Joan Kristin Bleicher


Forms of and Possibilities for Mediation in Broadcasting

Every new media uses old media as content. Thus there is an increasing complexity of media coverage. Beside this new media preform upcoming media. This essay deals with the early days of radio in Germany: the programming models, the presentation of news and entertainment. It describes how radio prestructured television in regard to program structure, live coverage and genres developments. Furthermore this essay describes the expectations radio had to meet when the regular broadcasting started. Those expectations form the basis for the broad range of social functions which media now fulfill in western societies.
 
 






Sibylle Bolik


Pro an ›impure‹ radioplay.

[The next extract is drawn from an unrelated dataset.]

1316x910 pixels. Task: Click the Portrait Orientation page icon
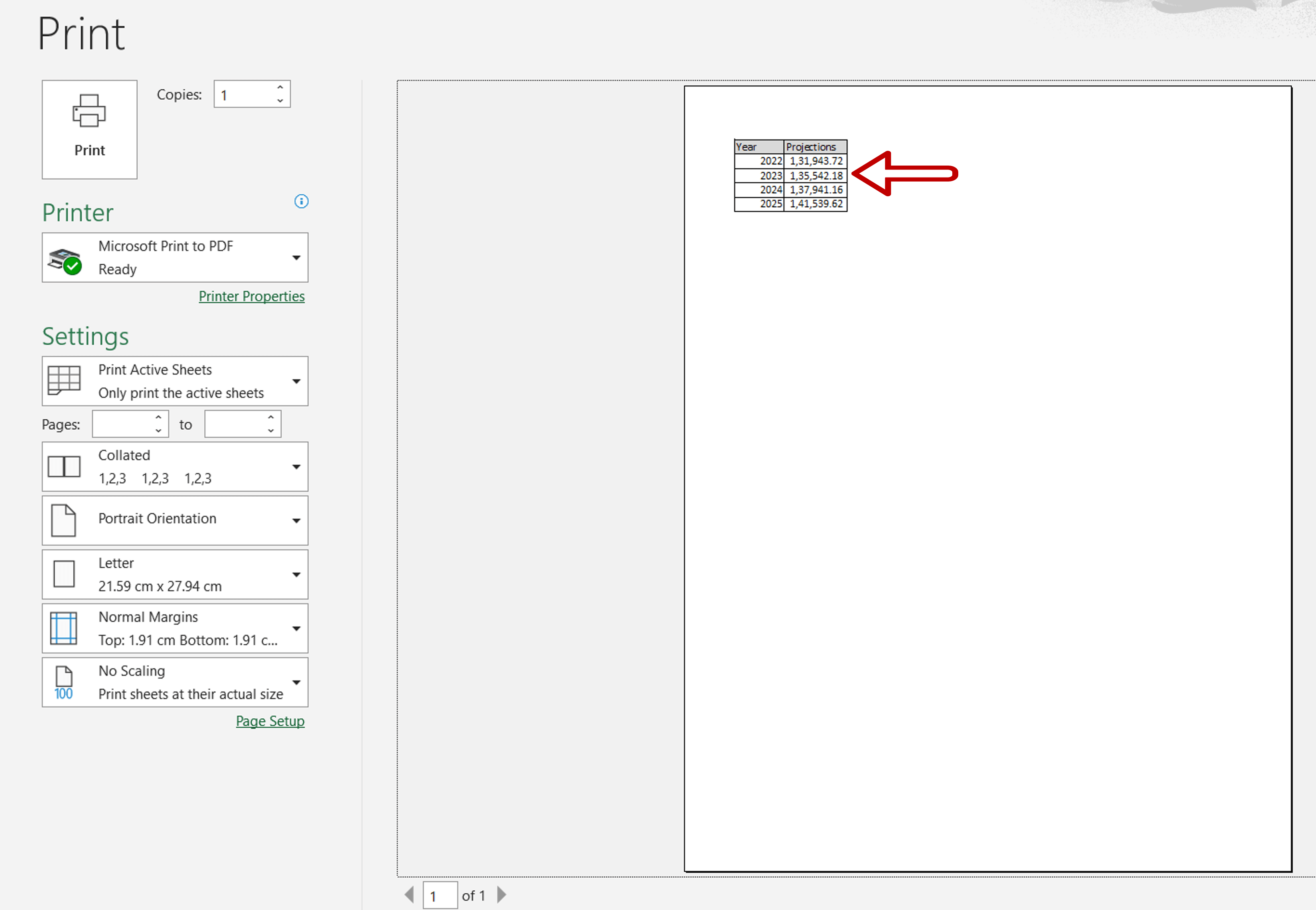(x=64, y=520)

The (not asked) question of radio adaptation of literature

From the outset many radioplays have referred to literary works, but up to now radio adaptation of literature is regarded as subordinate to the ›true‹, the original acoustical play. The hierarchical relation is indicated by practical conventions as well as theoretical and research positions. The legitimation of radio adaptation - so the thesis - is connected with the legitimation of radioplay in general which still seems to be a delicate question. A side-glance into film history confirms that the enforced striving for originality results from unsolved problems of emancipation.